- [What this task involves] Below are the records; locate each line with the word "section" and copy it.

───

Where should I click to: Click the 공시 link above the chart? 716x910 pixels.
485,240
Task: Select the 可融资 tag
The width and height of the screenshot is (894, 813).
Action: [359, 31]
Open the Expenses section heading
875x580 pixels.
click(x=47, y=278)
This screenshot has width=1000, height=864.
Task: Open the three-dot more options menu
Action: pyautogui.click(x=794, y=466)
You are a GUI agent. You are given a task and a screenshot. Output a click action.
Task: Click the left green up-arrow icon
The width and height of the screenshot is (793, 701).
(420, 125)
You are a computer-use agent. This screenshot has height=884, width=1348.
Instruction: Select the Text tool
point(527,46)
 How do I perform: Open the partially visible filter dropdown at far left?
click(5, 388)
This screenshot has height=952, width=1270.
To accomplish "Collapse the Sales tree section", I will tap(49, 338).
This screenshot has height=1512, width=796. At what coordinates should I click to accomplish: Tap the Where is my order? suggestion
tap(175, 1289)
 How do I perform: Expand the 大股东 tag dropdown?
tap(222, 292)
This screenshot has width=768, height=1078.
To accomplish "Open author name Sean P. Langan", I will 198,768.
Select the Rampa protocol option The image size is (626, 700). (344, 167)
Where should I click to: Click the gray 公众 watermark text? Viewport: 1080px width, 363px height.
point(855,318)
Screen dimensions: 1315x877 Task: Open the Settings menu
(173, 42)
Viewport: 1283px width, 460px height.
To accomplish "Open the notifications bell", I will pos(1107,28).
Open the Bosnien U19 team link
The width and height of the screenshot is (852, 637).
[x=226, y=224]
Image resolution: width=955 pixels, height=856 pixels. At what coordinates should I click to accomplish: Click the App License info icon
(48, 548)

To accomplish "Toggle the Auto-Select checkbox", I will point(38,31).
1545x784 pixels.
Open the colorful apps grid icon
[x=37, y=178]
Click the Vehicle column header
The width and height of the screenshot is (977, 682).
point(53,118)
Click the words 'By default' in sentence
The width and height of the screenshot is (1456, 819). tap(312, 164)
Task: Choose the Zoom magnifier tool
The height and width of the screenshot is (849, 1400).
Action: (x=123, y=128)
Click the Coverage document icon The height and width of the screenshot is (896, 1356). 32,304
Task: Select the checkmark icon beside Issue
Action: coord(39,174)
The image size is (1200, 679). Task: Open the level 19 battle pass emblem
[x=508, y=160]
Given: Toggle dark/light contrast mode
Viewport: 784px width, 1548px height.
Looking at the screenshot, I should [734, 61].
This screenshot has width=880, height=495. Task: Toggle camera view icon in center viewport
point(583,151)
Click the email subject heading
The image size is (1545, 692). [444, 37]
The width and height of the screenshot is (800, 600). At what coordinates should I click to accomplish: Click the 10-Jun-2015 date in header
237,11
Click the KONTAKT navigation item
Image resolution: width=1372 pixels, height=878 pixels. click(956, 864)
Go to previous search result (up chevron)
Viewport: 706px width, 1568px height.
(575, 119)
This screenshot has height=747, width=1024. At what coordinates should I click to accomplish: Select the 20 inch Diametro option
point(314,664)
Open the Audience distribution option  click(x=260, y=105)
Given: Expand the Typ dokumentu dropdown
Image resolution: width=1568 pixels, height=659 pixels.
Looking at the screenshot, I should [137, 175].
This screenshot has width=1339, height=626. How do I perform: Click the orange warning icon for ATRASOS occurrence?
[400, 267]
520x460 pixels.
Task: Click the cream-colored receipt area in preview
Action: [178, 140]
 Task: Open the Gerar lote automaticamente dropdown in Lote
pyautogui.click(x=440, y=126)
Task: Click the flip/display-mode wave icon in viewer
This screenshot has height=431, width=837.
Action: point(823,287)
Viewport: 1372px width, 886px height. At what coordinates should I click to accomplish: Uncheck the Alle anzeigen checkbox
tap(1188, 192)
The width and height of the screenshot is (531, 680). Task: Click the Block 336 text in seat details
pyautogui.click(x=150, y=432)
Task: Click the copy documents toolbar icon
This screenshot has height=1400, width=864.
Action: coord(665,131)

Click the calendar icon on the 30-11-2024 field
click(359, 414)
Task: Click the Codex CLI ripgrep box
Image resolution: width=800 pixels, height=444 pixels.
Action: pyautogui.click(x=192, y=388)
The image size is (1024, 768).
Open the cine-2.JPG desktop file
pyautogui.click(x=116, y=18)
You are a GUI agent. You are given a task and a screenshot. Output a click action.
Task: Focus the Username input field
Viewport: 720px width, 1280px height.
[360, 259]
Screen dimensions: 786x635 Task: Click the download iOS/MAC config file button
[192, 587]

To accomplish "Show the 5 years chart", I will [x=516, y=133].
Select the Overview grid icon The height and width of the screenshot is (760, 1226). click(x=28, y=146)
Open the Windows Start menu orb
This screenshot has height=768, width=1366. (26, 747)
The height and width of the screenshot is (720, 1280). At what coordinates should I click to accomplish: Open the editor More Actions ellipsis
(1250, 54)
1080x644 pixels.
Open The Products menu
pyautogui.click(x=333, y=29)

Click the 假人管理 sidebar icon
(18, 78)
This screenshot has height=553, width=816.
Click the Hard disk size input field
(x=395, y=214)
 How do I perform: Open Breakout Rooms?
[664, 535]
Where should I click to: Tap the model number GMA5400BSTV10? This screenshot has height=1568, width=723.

───

- [Solution to the problem]
Open the Expenses section heading
To accomplish "Collapse the Sales tree section", I will tap(49, 338).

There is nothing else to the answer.